What needs to be done – Check each line of the data, and copy those where "agent" appears.

--- Material for this task Enclosed Below ---

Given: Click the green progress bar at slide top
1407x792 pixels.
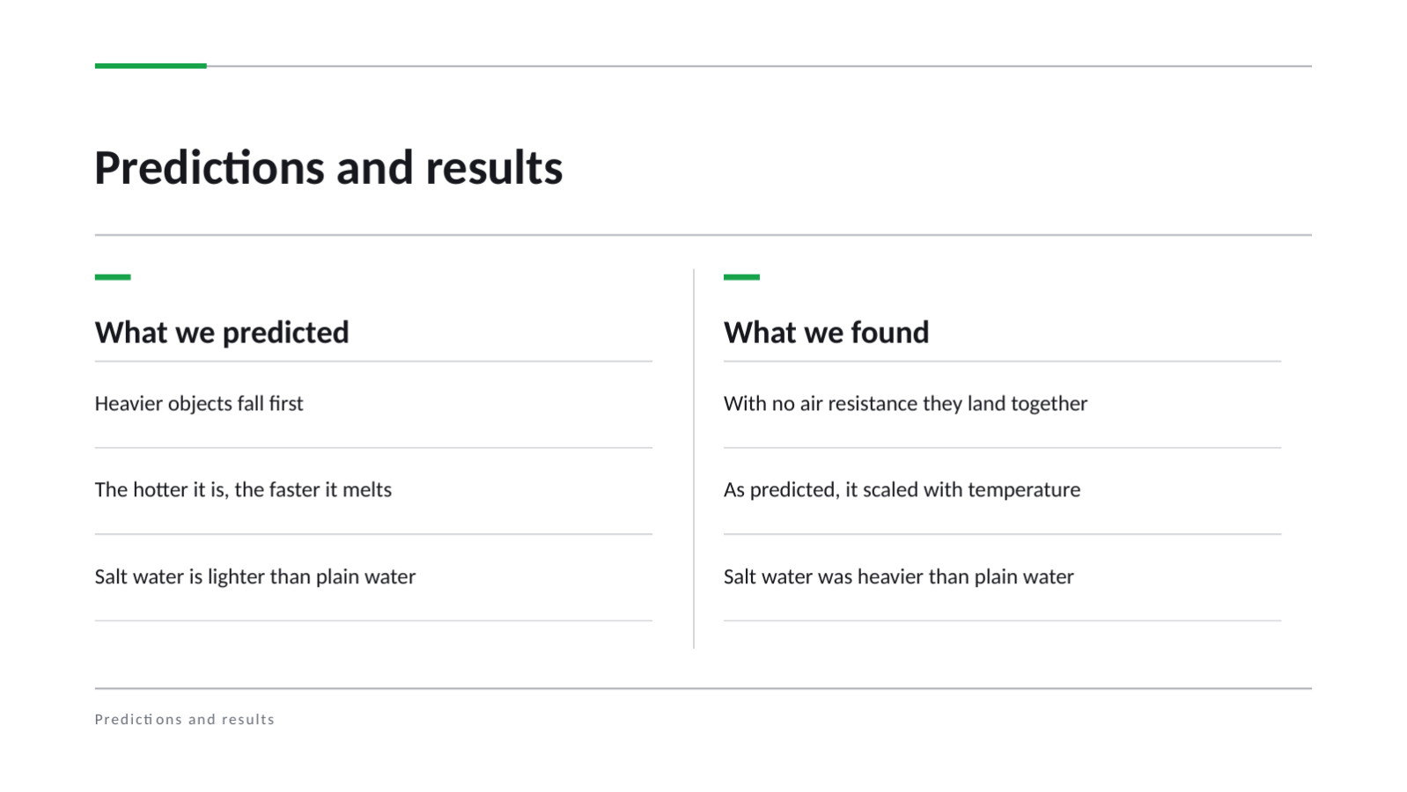Looking at the screenshot, I should tap(151, 66).
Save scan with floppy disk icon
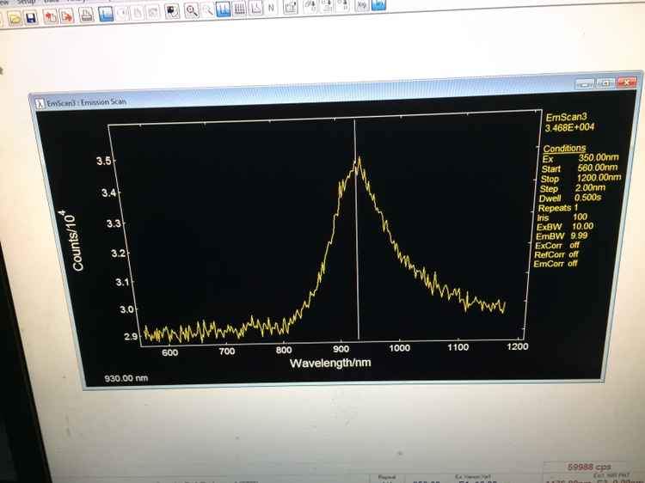The image size is (645, 483). [x=31, y=18]
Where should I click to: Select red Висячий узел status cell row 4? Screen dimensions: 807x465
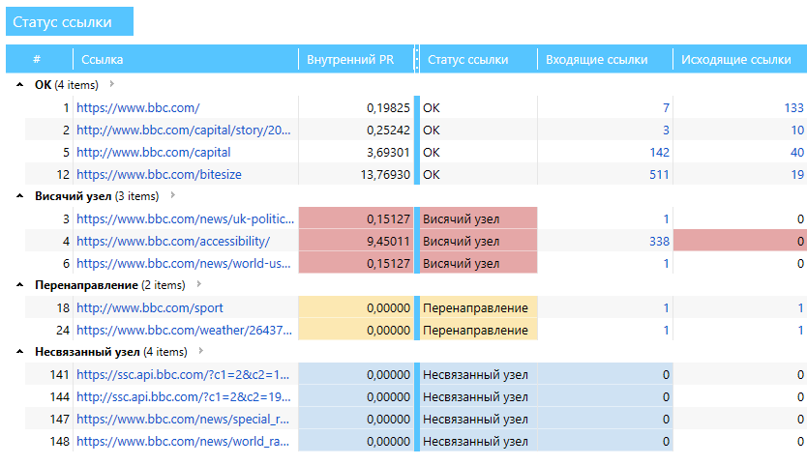click(x=479, y=242)
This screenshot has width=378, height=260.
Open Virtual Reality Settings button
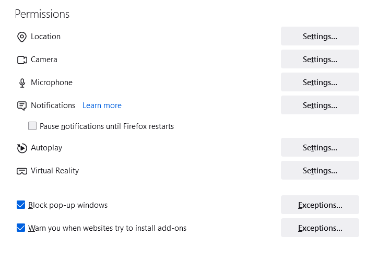[x=320, y=171]
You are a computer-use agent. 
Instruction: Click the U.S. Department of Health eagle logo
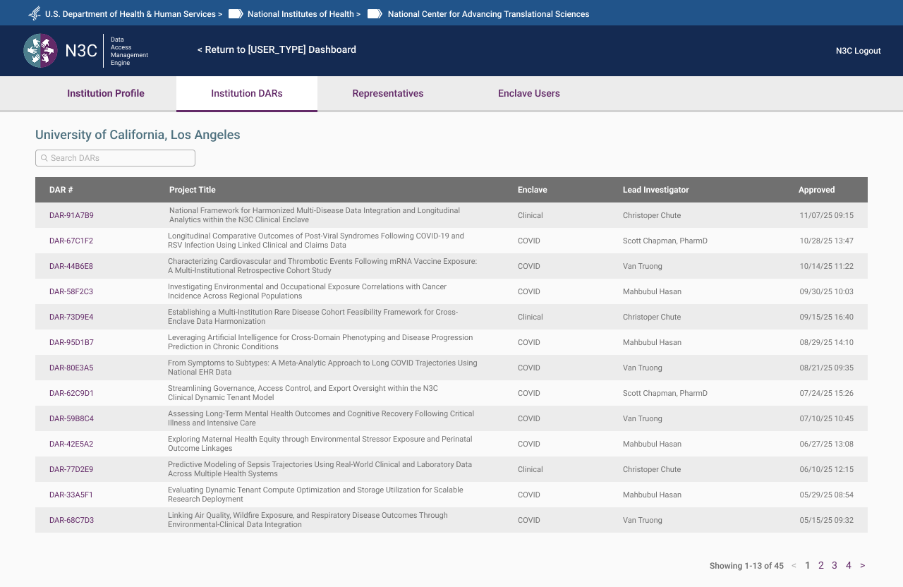34,13
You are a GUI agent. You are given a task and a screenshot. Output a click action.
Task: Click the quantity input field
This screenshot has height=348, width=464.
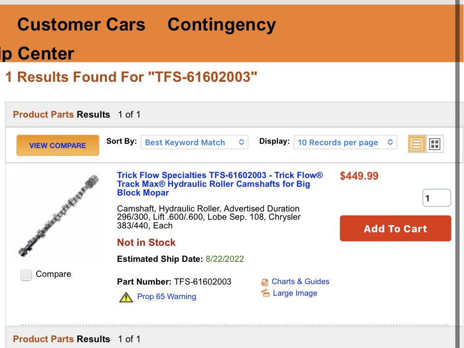click(x=436, y=198)
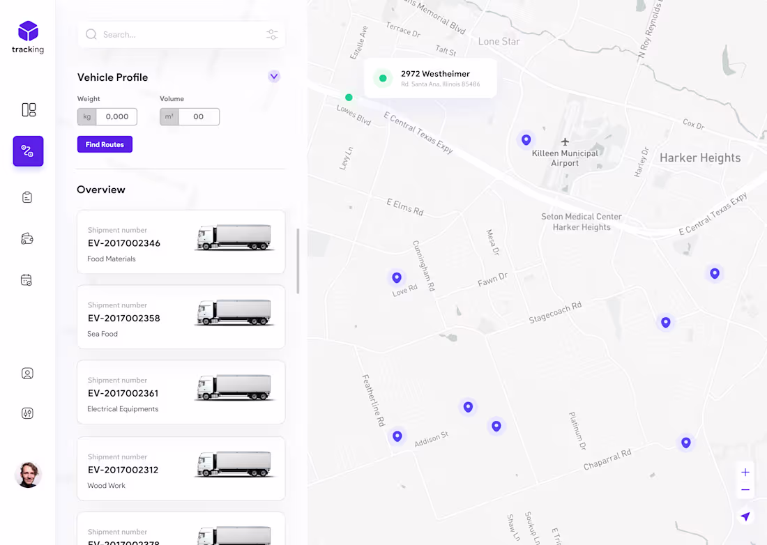Click the map zoom-in plus control

click(x=745, y=472)

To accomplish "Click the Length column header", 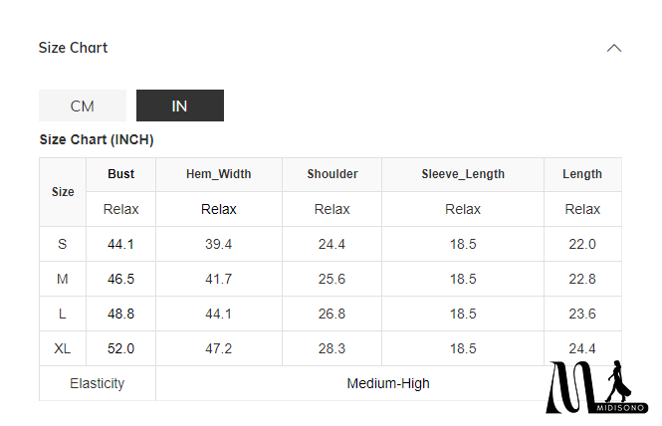I will tap(582, 174).
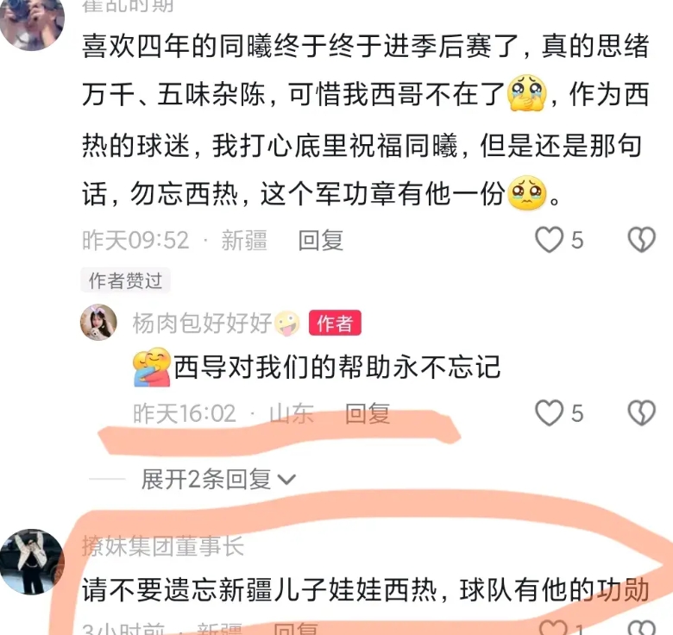Reply to 杨肉包好好好's comment
Screen dimensions: 673x635
tap(368, 413)
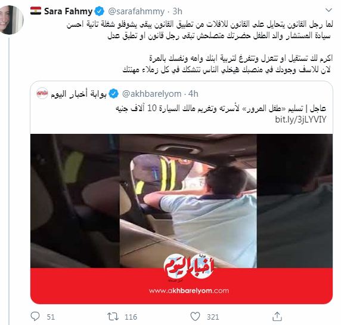The width and height of the screenshot is (341, 325).
Task: Open the small akhbarelyom account avatar
Action: tap(42, 93)
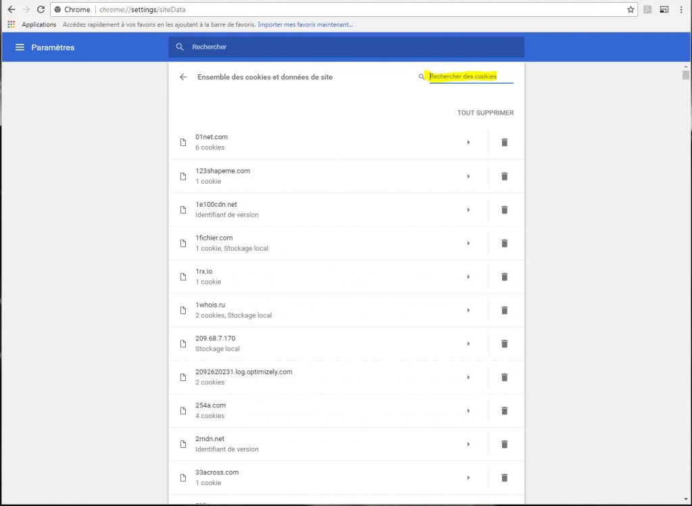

--- End of Enclosed Material for this task ---

Written solution –
You are a computer-use agent. 
You are a GUI agent. You are given a task and a screenshot. Output a click action.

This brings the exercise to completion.